[Given data Boundary: Start]

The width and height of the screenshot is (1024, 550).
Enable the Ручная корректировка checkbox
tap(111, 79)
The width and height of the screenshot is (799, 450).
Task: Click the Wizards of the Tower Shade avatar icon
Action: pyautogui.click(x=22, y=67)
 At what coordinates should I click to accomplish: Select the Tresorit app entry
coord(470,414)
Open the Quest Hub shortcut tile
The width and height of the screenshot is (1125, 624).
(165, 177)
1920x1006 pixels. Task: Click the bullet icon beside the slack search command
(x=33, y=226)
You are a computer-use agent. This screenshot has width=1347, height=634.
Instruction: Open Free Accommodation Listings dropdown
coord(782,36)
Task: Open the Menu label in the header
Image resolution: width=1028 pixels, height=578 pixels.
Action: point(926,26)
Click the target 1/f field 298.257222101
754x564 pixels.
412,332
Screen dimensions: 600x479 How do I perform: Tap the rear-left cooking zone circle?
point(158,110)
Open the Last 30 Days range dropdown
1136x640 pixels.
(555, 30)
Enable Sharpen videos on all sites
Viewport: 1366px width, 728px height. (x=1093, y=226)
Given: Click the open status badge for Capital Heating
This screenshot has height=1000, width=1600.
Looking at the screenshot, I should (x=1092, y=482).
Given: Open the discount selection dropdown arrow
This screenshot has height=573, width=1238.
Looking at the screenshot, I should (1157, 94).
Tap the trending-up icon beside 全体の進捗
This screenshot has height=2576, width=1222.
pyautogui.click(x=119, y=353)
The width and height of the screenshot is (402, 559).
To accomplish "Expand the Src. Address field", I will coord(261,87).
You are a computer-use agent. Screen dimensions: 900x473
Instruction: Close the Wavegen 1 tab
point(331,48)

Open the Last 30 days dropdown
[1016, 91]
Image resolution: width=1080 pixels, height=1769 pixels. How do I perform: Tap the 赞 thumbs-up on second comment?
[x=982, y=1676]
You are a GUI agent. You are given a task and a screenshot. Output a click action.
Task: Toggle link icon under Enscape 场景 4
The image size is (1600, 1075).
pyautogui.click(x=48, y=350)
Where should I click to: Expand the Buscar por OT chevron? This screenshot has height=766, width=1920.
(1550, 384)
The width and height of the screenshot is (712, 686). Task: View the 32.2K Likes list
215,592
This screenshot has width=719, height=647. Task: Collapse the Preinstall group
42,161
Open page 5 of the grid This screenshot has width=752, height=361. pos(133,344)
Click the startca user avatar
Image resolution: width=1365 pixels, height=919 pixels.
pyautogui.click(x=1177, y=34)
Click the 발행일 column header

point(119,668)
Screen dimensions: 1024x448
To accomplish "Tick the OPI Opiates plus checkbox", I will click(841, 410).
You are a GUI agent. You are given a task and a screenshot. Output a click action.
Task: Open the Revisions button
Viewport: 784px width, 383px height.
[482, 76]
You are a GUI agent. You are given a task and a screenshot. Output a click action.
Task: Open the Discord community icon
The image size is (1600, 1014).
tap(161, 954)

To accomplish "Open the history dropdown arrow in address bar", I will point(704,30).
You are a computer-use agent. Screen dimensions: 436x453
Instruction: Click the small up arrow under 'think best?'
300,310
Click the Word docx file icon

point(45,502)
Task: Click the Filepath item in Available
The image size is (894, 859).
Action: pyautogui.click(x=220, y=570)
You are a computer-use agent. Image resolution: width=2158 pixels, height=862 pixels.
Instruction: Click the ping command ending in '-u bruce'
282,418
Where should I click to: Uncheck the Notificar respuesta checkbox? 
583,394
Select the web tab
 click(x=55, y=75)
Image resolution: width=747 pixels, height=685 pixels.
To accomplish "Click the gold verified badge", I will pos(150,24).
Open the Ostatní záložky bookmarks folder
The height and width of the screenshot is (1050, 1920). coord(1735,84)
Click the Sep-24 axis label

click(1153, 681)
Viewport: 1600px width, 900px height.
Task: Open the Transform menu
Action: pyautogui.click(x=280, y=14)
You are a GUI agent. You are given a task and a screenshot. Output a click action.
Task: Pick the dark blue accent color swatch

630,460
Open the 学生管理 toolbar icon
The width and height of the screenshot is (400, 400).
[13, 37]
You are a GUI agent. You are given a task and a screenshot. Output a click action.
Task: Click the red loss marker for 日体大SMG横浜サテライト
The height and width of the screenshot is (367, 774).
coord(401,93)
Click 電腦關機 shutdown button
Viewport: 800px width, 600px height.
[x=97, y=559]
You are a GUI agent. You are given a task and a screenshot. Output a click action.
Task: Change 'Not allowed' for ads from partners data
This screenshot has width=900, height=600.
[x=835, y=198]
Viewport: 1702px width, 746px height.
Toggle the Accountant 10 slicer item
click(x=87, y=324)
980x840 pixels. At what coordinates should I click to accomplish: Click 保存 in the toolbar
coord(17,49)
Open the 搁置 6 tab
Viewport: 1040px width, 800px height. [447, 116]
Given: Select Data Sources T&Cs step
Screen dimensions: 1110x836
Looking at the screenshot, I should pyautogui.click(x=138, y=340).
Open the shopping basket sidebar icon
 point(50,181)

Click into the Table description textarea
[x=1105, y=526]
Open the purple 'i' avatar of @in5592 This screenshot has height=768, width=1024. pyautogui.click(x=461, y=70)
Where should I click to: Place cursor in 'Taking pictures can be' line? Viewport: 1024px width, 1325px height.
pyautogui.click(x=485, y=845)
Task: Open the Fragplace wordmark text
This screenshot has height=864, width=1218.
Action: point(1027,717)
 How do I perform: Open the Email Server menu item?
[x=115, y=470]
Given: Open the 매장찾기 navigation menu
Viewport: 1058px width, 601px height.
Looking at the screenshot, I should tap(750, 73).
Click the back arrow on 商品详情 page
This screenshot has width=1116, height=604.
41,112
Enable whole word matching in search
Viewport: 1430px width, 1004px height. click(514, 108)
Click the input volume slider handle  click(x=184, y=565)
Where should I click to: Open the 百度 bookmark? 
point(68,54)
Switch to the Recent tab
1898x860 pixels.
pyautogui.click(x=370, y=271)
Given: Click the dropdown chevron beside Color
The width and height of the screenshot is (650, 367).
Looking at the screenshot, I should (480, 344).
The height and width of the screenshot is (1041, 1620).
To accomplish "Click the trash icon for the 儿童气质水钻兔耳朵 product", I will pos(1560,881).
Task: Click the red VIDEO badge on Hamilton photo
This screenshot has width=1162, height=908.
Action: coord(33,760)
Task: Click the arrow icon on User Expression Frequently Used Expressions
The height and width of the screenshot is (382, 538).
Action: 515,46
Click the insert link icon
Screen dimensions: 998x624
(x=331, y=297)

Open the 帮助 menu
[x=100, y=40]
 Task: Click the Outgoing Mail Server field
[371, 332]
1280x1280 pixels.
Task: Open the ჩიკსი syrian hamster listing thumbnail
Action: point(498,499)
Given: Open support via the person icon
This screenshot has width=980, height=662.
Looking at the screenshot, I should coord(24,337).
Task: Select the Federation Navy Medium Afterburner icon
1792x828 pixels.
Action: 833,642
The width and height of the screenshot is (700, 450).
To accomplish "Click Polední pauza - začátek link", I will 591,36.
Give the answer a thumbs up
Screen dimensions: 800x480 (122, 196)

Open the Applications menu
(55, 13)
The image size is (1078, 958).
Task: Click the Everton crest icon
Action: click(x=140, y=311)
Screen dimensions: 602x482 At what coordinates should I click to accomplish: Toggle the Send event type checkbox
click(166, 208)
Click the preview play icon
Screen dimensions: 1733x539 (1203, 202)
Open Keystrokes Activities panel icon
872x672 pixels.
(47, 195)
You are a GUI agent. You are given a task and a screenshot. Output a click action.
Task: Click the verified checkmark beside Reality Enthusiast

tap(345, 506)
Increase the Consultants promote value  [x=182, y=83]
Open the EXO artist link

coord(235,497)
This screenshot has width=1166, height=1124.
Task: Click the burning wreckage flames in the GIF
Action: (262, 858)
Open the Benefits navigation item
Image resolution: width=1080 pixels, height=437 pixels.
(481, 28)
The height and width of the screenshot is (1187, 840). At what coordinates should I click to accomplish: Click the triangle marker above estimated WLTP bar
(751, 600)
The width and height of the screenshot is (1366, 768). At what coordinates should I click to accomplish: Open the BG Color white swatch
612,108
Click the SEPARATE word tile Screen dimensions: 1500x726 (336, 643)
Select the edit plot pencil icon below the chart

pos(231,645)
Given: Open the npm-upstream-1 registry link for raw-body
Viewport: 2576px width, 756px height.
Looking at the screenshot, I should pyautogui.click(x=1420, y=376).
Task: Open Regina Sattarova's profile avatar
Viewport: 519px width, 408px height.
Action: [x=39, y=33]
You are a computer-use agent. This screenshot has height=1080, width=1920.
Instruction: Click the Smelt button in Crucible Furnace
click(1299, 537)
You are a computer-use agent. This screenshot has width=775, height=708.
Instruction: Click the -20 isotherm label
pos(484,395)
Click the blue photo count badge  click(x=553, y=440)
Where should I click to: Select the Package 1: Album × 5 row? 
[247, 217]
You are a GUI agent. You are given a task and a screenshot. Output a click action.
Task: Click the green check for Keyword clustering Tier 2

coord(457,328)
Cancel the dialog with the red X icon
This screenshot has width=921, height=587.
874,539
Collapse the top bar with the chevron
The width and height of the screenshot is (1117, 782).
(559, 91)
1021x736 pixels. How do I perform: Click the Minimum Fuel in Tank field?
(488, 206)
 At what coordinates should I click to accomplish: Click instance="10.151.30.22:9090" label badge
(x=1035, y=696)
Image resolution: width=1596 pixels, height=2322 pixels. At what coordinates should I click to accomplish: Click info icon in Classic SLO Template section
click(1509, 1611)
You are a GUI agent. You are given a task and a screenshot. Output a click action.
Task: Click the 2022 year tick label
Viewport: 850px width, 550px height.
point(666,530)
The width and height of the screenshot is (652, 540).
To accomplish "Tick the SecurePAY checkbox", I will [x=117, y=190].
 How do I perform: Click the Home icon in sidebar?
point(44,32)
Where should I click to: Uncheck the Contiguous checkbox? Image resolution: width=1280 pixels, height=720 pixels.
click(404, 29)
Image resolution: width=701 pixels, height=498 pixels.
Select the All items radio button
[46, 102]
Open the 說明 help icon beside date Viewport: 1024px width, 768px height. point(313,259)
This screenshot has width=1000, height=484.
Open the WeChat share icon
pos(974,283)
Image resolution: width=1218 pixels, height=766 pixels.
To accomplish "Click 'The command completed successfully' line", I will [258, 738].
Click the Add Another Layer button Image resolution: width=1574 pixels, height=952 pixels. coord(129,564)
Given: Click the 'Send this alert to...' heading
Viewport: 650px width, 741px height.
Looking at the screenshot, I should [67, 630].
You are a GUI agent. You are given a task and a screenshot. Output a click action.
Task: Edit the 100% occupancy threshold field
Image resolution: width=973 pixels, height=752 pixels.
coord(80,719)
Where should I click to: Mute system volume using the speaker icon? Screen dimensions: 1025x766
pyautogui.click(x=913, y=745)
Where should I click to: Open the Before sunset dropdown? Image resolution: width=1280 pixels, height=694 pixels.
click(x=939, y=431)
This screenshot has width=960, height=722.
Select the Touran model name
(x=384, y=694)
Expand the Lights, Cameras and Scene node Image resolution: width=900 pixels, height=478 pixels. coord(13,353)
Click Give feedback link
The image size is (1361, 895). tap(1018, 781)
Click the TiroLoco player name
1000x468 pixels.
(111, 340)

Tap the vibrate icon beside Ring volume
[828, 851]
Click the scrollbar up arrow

[Given data Boundary: End]

* _About this task_: Beginning with the opening line above, retype the records exactly through the line with "Task: Open the Menu label in the header", both ends included.

* _Task result_:
The width and height of the screenshot is (1024, 550).
Enable the Ручная корректировка checkbox
tap(111, 79)
The width and height of the screenshot is (799, 450).
Task: Click the Wizards of the Tower Shade avatar icon
Action: pyautogui.click(x=22, y=67)
 At what coordinates should I click to accomplish: Select the Tresorit app entry
coord(470,414)
Open the Quest Hub shortcut tile
The width and height of the screenshot is (1125, 624).
(165, 177)
1920x1006 pixels. Task: Click the bullet icon beside the slack search command
(x=33, y=226)
You are a computer-use agent. This screenshot has width=1347, height=634.
Instruction: Open Free Accommodation Listings dropdown
coord(782,36)
Task: Open the Menu label in the header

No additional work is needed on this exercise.